Una contrariedad para mí imprevisible fue el hecho de que el caso
Williamson se sobrepusiera a la remisión de la excomunión. El
gesto discreto de misericordia hacia los cuatro Obispos, ordenados
válidamente pero no legítimamente, apareció de manera inesperada
como algo totalmente diverso: como la negación de la
reconciliación entre cristianos y judíos y, por tanto, como la
revocación de lo que en esta materia el Concilio había aclarado
para el camino de la Iglesia. Una invitación a la reconciliación
con un grupo eclesial implicado en un proceso de separación, se
transformó así en su contrario: un aparente volver atrás respecto
a todos los pasos de reconciliación entre los cristianos y judíos
que se han dado a partir del Concilio, pasos compartidos y
promovidos desde el inicio como un objetivo de mi trabajo personal
teológico. Que esta superposición de dos procesos contrapuestos
haya sucedido y, durante un tiempo haya enturbiado la paz entre
cristianos y judíos, así como también la paz dentro de la Iglesia,
es algo que sólo puedo lamentar profundamente. Me han dicho que
seguir con atención las noticias accesibles por Internet habría
dado la posibilidad de conocer tempestivamente el problema. De
ello saco la lección de que, en el futuro, en la Santa Sede
deberemos prestar más atención a esta fuente de noticias. Me ha
entristecido el hecho de que también los católicos, que en el
fondo hubieran podido saber mejor cómo están las cosas, hayan
pensado deberme herir con una hostilidad dispuesta al ataque.

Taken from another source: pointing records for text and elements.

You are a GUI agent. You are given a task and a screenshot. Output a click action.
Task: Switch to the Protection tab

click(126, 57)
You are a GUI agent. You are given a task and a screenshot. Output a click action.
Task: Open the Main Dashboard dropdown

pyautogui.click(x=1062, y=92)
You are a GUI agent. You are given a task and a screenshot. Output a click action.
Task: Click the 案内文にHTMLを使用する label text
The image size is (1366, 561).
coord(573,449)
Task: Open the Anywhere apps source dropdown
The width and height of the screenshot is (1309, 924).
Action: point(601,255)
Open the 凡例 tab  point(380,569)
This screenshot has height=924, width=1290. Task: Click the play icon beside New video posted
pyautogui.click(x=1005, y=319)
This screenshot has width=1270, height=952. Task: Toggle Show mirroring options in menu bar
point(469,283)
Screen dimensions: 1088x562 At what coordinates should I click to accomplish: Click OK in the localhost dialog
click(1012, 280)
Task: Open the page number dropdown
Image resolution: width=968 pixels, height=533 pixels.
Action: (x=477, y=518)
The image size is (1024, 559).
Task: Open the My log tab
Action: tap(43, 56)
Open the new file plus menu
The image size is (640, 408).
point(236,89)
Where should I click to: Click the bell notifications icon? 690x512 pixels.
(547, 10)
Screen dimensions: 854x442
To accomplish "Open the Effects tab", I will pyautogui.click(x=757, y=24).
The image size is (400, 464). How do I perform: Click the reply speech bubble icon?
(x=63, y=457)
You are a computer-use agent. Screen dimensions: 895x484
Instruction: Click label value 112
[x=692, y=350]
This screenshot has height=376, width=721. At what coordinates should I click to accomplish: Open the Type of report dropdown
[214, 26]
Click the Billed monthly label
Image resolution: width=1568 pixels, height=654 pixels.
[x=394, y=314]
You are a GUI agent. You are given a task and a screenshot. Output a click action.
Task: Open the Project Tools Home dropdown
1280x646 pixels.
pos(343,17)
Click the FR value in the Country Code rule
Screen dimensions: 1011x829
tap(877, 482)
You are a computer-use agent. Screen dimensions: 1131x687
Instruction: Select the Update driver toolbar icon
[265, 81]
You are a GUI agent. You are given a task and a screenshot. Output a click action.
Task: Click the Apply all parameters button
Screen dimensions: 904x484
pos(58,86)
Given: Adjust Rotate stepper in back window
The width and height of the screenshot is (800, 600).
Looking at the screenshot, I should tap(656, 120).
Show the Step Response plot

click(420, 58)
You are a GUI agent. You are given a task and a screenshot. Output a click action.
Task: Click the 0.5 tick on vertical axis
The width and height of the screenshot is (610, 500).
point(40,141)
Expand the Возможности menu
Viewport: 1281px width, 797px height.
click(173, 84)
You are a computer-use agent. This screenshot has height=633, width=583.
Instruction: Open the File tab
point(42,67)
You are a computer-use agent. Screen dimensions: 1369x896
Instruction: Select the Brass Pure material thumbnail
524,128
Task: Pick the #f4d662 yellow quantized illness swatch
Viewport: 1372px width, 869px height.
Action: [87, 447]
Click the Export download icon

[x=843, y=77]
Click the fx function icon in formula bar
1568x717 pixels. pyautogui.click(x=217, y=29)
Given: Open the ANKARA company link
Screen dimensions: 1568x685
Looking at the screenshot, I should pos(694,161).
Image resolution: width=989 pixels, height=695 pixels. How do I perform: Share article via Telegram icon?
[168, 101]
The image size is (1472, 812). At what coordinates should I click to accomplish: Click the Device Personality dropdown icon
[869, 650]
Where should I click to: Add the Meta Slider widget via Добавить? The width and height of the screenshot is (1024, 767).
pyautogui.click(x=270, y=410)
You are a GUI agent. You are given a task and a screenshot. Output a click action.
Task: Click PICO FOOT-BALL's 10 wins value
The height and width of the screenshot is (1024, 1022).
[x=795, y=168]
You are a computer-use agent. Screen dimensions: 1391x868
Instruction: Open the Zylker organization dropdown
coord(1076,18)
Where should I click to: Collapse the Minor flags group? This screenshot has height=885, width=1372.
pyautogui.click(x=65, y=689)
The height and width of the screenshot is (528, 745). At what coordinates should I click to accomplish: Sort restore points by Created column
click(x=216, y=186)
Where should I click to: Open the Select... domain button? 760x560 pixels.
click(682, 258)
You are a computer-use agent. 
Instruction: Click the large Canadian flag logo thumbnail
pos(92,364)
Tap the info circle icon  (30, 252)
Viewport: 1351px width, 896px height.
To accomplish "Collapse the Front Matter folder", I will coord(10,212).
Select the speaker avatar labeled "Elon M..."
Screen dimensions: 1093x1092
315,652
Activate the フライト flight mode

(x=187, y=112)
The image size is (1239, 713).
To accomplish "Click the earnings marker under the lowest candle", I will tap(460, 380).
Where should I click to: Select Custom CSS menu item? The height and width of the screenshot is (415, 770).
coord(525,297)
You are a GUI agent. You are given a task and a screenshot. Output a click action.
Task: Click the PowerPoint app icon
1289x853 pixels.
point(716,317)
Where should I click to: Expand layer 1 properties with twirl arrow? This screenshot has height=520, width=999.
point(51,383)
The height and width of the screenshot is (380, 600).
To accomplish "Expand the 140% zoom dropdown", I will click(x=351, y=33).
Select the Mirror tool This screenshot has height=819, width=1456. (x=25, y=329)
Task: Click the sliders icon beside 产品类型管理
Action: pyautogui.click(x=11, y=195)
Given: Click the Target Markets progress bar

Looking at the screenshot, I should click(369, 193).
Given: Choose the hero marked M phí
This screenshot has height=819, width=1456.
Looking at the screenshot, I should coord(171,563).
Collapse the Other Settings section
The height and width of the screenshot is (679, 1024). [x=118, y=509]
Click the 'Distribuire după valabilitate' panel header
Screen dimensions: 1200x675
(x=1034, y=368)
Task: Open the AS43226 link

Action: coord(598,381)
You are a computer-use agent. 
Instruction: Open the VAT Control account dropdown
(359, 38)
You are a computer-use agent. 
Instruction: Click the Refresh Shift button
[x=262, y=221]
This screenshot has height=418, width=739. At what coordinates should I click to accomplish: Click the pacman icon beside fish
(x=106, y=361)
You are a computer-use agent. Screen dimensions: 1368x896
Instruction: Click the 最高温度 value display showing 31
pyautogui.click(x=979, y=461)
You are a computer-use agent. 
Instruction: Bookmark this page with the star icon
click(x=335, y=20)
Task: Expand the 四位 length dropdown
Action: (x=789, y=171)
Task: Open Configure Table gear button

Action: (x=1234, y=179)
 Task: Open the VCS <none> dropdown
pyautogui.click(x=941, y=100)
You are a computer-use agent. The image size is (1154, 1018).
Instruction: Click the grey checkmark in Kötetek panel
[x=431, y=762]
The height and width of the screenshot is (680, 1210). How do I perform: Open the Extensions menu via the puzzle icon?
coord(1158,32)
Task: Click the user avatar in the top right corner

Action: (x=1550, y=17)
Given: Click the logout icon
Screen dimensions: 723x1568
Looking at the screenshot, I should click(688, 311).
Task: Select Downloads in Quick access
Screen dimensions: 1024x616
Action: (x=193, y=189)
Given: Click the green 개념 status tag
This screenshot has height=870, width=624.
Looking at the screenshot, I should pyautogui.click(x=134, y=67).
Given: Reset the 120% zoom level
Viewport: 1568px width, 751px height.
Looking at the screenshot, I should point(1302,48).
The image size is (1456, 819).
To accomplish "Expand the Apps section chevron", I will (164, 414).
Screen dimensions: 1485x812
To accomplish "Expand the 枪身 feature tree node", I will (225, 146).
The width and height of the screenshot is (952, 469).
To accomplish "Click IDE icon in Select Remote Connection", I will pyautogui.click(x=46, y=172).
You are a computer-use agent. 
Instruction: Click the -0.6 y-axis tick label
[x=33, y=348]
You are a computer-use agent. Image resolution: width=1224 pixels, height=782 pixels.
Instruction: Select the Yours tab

Justamente por esto doy gracias a los amigos judíos que han
ayudado a deshacer rápidamente el malentendido y a restablecer la
atmósfera de amistad y confianza que, como en el tiempo del Papa
Juan Pablo II, también ha habido durante todo el período de mi
Pontificado y, gracias a Dios, sigue habiendo.
.
Otro desacierto, del cual me lamento sinceramente, consiste en el
hecho de que el alcance y los límites de la iniciativa del 21 de
enero de 2009 no se hayan ilustrado de modo suficientemente claro
en el momento de su publicación. La excomunión afecta a las
personas, no a las instituciones. Una ordenación episcopal sin el
mandato pontificio significa el peligro de un cisma, porque
cuestiona la unidad del colegio episcopal con el Papa. Por esto,
la Iglesia debe reaccionar con la sanción más dura, la excomunión,
con el fin de llamar a las personas sancionadas de este modo al
arrepentimiento y a la vuelta a la unidad. Por desgracia, veinte
años después de la ordenación, este objetivo no se ha alcanzado
todavía. La remisión de la excomunión tiende al mismo fin al que
sirve la sanción: invitar una vez más a los cuatro Obispos al
retorno. Este gesto era posible después de que los interesados
reconocieran en línea de principio al Papa y su potestad de
Pastor, a pesar de las reservas sobre la obediencia a su autoridad
doctrinal y a la del Concilio. Con esto vuelvo a la distinción
entre persona e institución. La remisión de la excomunión ha sido
un procedimiento en el ámbito de la disciplina eclesiástica: las
personas venían liberadas del peso de conciencia provocado por la
sanción eclesiástica más grave. Hay que distinguir este ámbito
disciplinar del ámbito doctrinal. El hecho de que la Fraternidad
San Pío X no posea una posición canónica en la Iglesia, no se basa
al fin y al cabo en razones disciplinares sino doctrinales. Hasta
que la Fraternidad non tenga una posición canónica en la Iglesia,
tampoco sus ministros ejercen ministerios legítimos en la Iglesia.
Por tanto, es preciso distinguir entre el plano disciplinar, que
concierne a las personas en cuanto tales, y el plano doctrinal, en
el que entran en juego el ministerio y la institución. Para
precisarlo una vez más: hasta que las cuestiones relativas a la
doctrina no se aclaren, la Fraternidad no tiene ningún estado
canónico en la Iglesia, y sus ministros, no obstante hayan sido
liberados de la sanción eclesiástica, no ejercen legítimamente
ministerio alguno en la Iglesia.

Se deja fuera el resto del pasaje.